图1 StSp8 基因结构、保守结构域及高级结构分析Fig.1 Conservative domain and advanced structure analysis of StSp8

2.3 StSp8 蛋白的系统进化分析

为进一步研究玉米大斑病菌与其他真菌间的进化关系，对该基因蛋白序列进行同源序列比对，基于巴恩斯链格孢（Alternaria burnsii）、酿酒酵母（Saccharomyces cerevisiae）、玉米小斑病菌（Bipolaris maydis）、小麦链格孢菌（Alternaria alternata）等真菌物种的氨基酸序列，利用MEGA 7.0 最大似然法进行系统发育树分析。
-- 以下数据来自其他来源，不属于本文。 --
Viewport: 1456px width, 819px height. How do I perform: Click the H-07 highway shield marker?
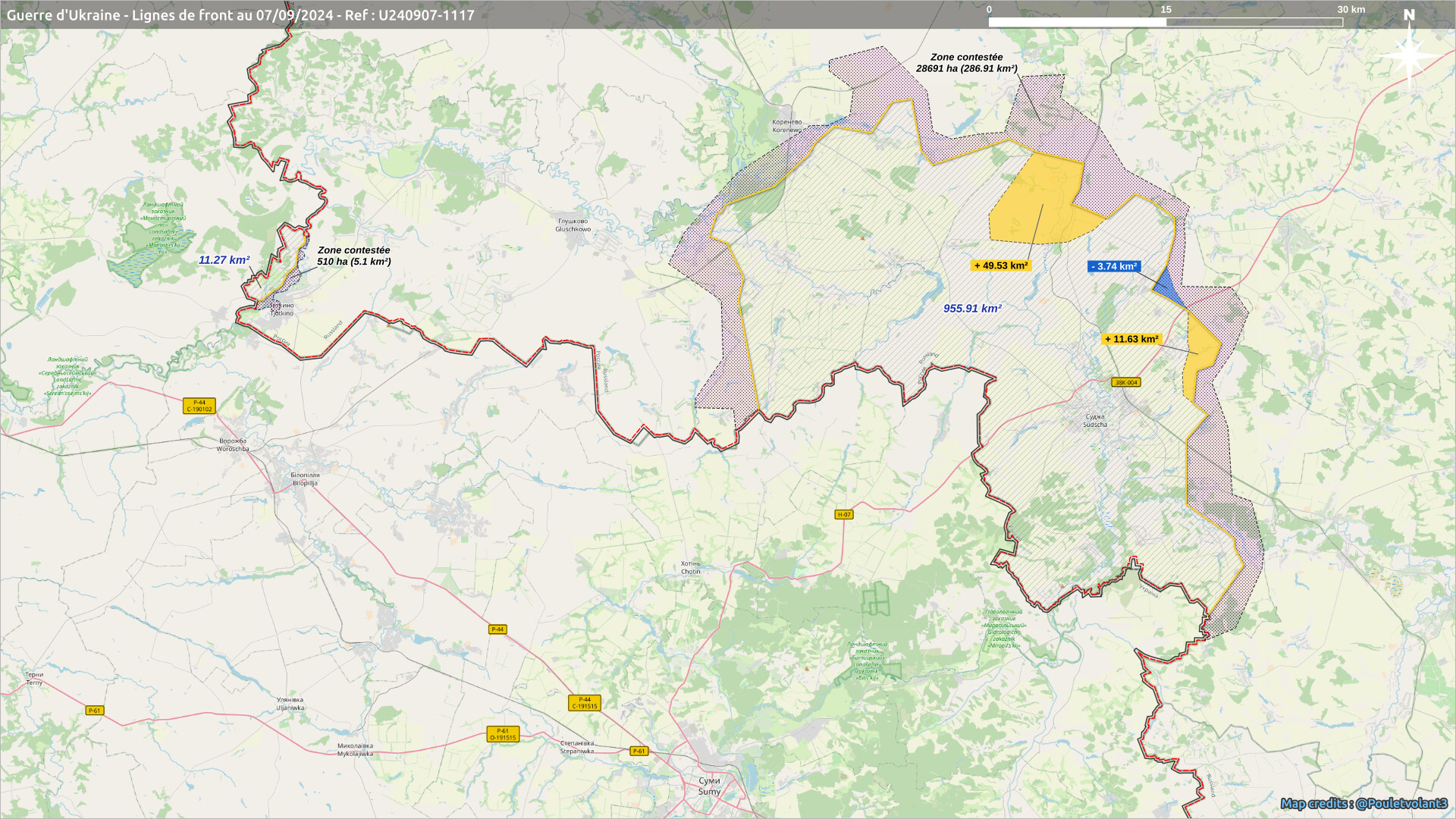pyautogui.click(x=844, y=514)
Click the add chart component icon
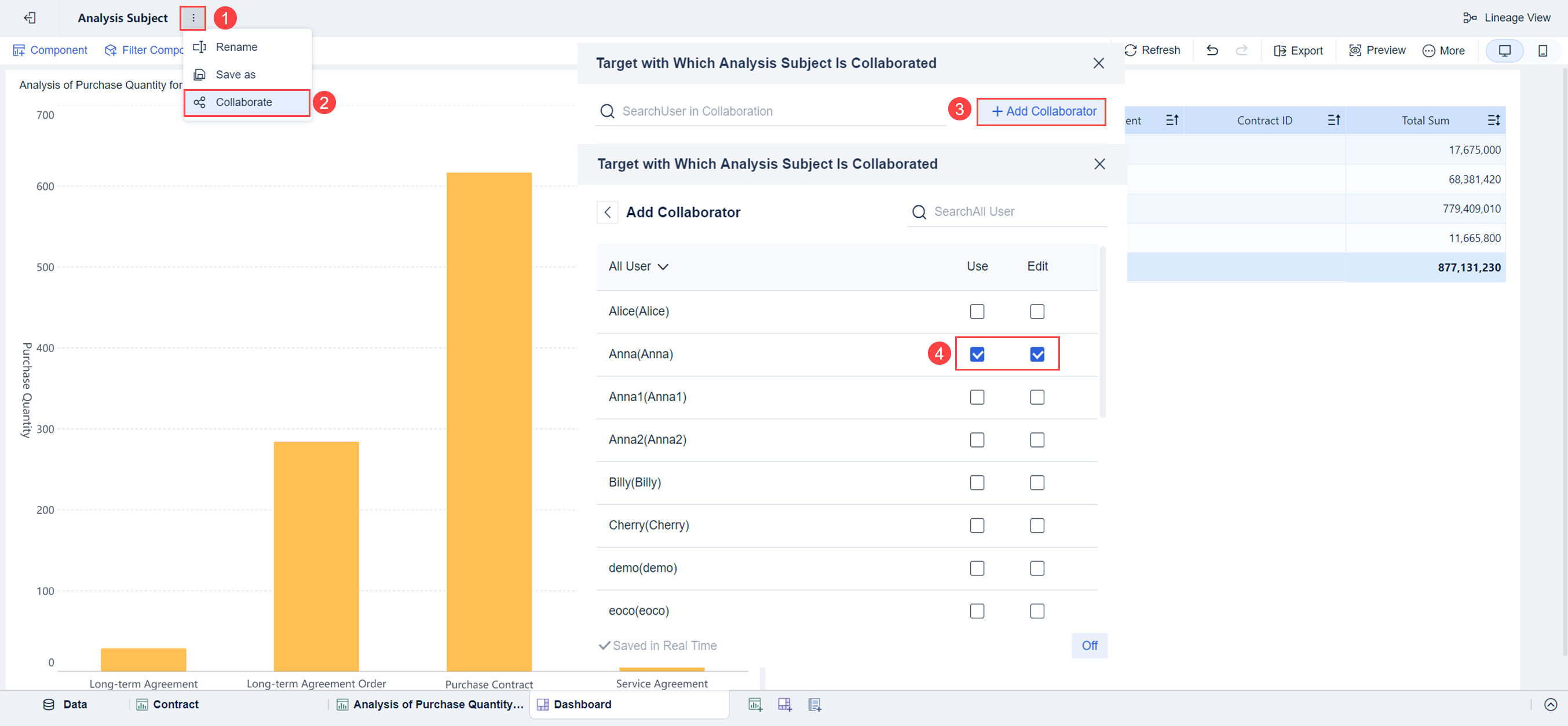Viewport: 1568px width, 726px height. 755,704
分析结果表明，玉米大斑病菌StSp8 在第8 支，与番茄匍柄霉（Stemphylium lycopersici）的进化关系最近，与烟草弯孢菌叶斑病（Curvularia clavata）、玉米新月弯孢菌（Curvularia lunata）和酿酒酵母（S.cerevisiae）的关系较远（图2）。

图2 StSp8 系统进化分析Fig.2 Phylogenetic analysis of StSp8

2.4 StSp8 基因原核表达载体的构建及诱导表达

利用NanoDrop 分析仪进行RNA 纯度测定，RNA 的A260/A280在1.9 ～2.0 之间，表明提取的RNA 质量较好。以RNA 反转录的cDNA 为模板，StSp8-F 和StSp8-R 为引物，扩增出1 条1 600 bp左右的单一特异性条带（图3A）。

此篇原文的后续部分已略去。